The newspaper landed with a fat thump outside the door as the coffee finished brewing, and Angie waved at Beto—Roberto—as he pedaled off on his ten-speed. Roberto now. She smiled. He’d been trying to get that to stick. It was true he looked nothing like the scrawny, shy kid he once was—he was tall and lean now, ruggedly handsome in his low-slung jeans and snap-button cotton shirts—but in her heart he’d always be Beto. He’d be at work here in a couple hours, and then after the shop closed, he’d pick up a shift at the Pickaxe. Angie didn’t know how he did it all. “Keeps me young,” he said, rubbing at his ever-thinning hair, at his broad forehead that seemed to be growing broader, but Angie knew, too, he was helping with his mother’s doctor bills, not to mention hooking up with college students, those clueless, sweet young women who didn’t give him any trouble. Exasperating as it was, part of her couldn’t blame him—envied him, even. Roaming, free of commitment, no worries about being left behind.
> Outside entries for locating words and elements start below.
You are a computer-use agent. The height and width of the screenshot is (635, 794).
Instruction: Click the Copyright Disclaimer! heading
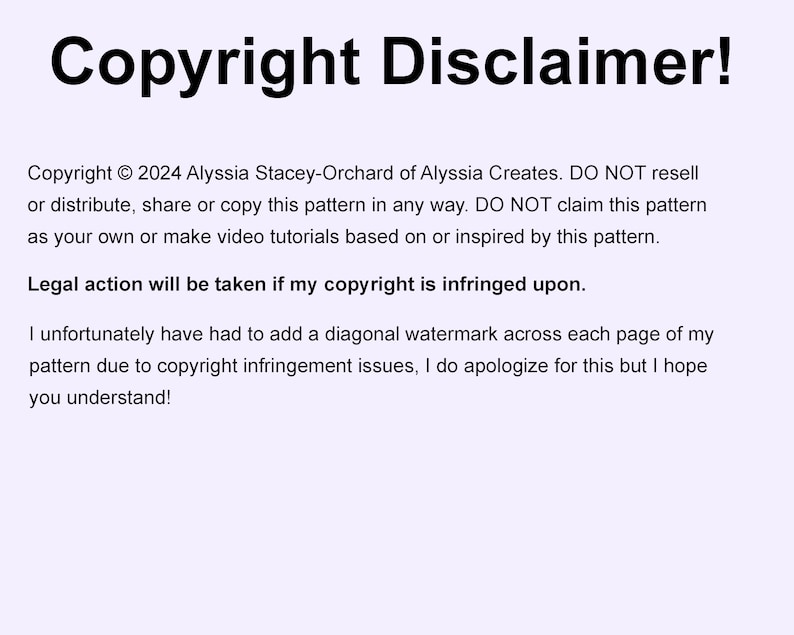point(391,64)
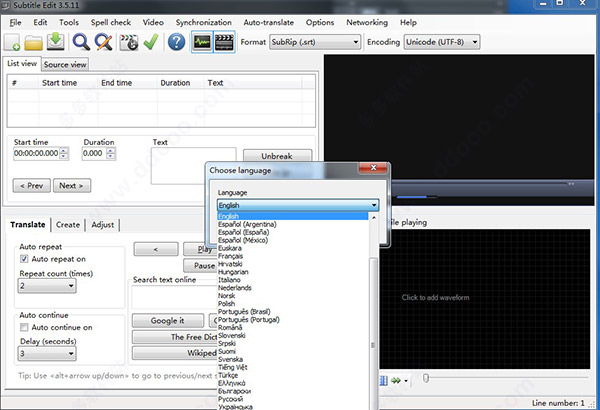Image resolution: width=600 pixels, height=410 pixels.
Task: Click the New subtitle file icon
Action: click(14, 42)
Angie slid the rubber band off the paper and smelled the fresh ink. Her fingers would be black by the time she’d finished reading, but then again, they’d be black all day long until she got out the orange pumice, and even then, hints of grease would linger in her cuticles and stain her knuckles. She sat in her father’s old reclining rocker and unfolded the front page.

She blinked and pulled the paper taut. She turned on the desk lamp and put on her reading glasses. The article was brief: Bones found in dry wash by a Sycamore College professor out for a walk. Would be tested by forensics team. Police investigating whether the bones belong to Jess Winters, a seventeen-year-old girl who went missing in December of 1991. Had lived with mother at time of disappearance. Mother, Maud Winters, unreachable for comment. No arrests or charges ever made in connection.

She touched her finger to the page. There it was, the news most everyone in town worried they would see some day, the news they’d been waiting for even when they forgot they were waiting. That girl. Angie rubbed the paper until ink smudged her finger.